EPA's Assessment of Trichloroethylene Completed

October 3, 2011

On September 28, 2011, EPA released the final IRIS risk assessment for trichloroethylene (TCE), concluding that the chemical is “carcinogenic in humans by all routes of exposure.”  IRIS assessments often form the basis for standards set by states and EPA for safe drinking water, air emissions, and contaminated property cleanups.  

TCE, a widely used solvent favored in many industrial applications as a metal degreaser, was already classified as “highly likely to cause cancer.” The final IRIS assessment, however, goes much further by designating TCE “carcinogenic” and identifying all routes of exposure as posing cancer risks.

The IRIS review process in general, and the IRIS review of TCE in particular, has been the subject of considerable controversy because of EPA's use of very conservative hazard and exposure models.  In the case of TCE, the Agency’s determination in 2001 that TCE is mutagenic triggered use of its conservative linear non-threshold model for assessing cancer risks. Using that model, EPA estimates that the risk of cancer from inhalation of TCE is 4 × 10-6 per μg/m3 (based on human kidney cancer risks and adjusted for potential risk for non-Hodgkins lymphoma and liver cancer). The oral risk for cancer is 5 × 10-2 per mg/kg/day, resulting from a physiologically based pharmacokinetic model. 

The final IRIS risk assessment for TCE could lead to more stringent cleanup standards for TCE-contaminated environmental media.  TCE is a contaminant of concern, typically in groundwater, at 761 Superfund sites, as well as 1750 contaminated military installations. EPA often bases the groundwater cleanup standard on the drinking water standard, i.e., "maximum contaminant level" or "MCL," which presently is 5 ppb for TCE. The final IRIS assessment may cause EPA to reduce the MCL for TCE, which in turn would lead to a more stringent groundwater cleanup standard.

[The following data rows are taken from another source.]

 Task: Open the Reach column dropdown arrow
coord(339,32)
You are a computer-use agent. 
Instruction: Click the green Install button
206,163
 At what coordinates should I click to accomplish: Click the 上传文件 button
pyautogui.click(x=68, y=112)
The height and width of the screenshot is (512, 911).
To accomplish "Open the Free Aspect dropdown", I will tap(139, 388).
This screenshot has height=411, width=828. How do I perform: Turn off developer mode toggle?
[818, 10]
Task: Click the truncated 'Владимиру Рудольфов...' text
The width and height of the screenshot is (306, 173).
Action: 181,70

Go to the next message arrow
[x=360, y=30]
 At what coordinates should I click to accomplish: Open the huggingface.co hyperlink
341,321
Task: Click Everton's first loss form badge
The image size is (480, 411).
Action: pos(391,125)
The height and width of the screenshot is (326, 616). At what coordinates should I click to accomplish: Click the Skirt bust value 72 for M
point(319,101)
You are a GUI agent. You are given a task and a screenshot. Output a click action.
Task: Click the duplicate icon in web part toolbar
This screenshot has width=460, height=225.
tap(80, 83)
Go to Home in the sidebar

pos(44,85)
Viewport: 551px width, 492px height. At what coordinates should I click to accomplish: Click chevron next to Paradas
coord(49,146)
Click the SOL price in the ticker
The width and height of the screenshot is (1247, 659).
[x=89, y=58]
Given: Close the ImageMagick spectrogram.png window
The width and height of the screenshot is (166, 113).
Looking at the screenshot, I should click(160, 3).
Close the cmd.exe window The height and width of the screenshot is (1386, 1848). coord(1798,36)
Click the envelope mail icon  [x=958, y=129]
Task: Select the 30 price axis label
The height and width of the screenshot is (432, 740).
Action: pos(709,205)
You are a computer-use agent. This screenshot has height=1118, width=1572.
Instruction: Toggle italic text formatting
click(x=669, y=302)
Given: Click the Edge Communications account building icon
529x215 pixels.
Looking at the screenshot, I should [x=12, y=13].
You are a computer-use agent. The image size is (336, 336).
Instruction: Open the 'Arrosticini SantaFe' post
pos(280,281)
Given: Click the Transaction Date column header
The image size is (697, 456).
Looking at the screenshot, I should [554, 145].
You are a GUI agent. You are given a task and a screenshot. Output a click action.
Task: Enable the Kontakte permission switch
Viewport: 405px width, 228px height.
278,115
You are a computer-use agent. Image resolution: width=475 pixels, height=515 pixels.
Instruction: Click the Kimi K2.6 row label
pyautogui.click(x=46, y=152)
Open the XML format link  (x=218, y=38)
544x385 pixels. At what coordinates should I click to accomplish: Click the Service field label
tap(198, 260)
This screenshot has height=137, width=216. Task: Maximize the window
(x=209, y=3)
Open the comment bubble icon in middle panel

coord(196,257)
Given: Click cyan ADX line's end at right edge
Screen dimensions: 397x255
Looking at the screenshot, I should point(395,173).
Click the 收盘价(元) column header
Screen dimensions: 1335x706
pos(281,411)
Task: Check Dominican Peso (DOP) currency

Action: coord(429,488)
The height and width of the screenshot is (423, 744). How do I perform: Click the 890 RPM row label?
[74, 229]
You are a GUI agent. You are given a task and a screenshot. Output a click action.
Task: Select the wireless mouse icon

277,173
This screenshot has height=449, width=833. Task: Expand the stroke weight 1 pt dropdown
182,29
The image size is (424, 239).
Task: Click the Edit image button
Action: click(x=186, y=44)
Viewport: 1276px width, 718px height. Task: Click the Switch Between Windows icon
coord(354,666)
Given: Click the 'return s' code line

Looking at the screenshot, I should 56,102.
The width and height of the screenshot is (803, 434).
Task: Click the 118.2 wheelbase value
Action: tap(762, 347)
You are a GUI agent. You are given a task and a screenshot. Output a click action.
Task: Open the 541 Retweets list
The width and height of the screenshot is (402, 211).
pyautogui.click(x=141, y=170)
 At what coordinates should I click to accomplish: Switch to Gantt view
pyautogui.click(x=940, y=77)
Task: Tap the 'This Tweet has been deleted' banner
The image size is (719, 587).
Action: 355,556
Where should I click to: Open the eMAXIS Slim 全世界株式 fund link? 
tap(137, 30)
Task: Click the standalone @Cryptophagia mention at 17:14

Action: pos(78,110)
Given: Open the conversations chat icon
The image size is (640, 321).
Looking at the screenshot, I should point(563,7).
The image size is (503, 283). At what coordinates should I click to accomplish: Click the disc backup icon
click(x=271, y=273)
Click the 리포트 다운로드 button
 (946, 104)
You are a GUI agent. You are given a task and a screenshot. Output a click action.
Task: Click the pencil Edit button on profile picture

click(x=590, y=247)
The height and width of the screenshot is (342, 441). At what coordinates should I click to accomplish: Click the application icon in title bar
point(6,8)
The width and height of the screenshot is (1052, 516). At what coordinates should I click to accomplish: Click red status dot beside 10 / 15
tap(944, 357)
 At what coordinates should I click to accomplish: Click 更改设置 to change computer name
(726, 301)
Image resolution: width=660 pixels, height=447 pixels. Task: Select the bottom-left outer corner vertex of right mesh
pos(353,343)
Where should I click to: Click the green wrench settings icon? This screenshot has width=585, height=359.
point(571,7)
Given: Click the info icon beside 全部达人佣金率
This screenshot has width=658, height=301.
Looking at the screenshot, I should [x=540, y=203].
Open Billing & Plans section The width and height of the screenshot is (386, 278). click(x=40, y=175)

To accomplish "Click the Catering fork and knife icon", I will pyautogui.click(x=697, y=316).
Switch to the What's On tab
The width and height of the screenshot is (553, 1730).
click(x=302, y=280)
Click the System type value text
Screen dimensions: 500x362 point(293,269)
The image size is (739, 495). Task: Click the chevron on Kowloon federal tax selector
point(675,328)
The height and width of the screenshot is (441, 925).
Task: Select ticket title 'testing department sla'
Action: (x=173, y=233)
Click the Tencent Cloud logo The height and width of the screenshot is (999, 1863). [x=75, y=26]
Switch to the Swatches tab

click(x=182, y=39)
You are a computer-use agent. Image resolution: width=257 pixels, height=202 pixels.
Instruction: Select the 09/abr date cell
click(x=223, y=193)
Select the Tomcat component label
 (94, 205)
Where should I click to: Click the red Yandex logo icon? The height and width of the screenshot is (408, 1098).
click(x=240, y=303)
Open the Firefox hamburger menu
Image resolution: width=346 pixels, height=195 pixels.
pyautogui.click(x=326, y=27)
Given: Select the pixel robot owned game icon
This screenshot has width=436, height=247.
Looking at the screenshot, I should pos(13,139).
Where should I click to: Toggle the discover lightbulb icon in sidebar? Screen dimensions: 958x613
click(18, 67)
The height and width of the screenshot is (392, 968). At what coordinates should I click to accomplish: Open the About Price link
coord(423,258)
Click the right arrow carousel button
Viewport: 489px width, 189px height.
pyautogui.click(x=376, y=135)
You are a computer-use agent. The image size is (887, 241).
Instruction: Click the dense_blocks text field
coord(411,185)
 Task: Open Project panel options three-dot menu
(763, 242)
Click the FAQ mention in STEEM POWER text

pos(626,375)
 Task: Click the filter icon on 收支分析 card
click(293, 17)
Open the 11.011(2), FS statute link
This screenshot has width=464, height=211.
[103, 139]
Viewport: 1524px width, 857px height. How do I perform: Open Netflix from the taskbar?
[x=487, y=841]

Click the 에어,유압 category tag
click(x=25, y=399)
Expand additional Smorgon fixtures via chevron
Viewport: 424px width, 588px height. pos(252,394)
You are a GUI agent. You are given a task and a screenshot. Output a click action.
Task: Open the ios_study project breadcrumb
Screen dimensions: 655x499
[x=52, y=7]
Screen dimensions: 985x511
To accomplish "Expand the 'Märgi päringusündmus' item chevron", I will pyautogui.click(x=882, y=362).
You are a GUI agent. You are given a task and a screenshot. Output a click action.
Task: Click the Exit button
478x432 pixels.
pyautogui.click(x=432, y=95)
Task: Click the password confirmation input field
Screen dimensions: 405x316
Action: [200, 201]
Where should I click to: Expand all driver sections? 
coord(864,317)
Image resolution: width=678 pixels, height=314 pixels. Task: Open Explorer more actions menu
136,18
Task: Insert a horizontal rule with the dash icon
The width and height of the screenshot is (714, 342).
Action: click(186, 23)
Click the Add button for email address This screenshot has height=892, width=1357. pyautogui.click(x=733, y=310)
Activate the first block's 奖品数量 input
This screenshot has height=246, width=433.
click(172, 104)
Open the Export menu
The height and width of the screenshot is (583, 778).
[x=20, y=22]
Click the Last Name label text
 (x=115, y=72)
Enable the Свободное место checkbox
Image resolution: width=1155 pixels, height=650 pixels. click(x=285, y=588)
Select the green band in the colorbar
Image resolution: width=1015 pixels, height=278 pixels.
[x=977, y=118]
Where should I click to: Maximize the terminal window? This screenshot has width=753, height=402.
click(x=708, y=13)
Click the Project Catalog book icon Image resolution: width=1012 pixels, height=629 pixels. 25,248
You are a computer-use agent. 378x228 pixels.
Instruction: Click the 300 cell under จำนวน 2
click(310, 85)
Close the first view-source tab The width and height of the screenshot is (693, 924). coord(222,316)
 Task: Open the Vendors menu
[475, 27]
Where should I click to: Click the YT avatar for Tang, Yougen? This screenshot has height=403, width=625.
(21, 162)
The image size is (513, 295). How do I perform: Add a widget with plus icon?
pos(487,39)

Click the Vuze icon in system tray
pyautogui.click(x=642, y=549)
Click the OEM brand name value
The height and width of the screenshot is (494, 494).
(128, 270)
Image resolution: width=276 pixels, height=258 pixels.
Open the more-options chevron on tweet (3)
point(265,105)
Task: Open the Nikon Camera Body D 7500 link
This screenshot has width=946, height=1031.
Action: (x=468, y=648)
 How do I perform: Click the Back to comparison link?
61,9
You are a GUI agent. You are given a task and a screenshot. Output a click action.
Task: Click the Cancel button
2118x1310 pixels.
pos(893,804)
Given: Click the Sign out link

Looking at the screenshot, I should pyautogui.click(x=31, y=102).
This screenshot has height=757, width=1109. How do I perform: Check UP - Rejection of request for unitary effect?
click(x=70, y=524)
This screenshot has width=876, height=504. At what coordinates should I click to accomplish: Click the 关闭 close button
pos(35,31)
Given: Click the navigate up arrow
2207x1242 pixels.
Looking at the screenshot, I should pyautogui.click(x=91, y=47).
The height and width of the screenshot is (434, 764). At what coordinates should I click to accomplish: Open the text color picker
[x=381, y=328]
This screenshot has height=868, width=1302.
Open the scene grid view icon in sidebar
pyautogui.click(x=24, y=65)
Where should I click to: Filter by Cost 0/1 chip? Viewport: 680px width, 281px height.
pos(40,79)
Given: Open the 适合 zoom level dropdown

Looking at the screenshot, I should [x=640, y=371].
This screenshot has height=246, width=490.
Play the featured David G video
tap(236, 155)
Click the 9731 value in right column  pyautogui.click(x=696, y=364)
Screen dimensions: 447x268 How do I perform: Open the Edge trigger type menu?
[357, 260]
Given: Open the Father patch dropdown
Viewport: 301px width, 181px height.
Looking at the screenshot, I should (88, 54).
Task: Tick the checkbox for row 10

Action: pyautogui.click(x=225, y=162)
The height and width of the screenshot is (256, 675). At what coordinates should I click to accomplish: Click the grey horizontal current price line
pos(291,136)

More stringent cleanup may also be required at sites where TCE in soil is penetrating building foundations, causing a "vapor intrusion" problem.

Tougher standards for TCE will increase cleanup costs by billions of dollars. Commenters, such as the Halogenated Solvents Industry Alliance, have questioned the soundness of the revised TCE risk assessment. Given the enormous stakes, legal challenge appears likely.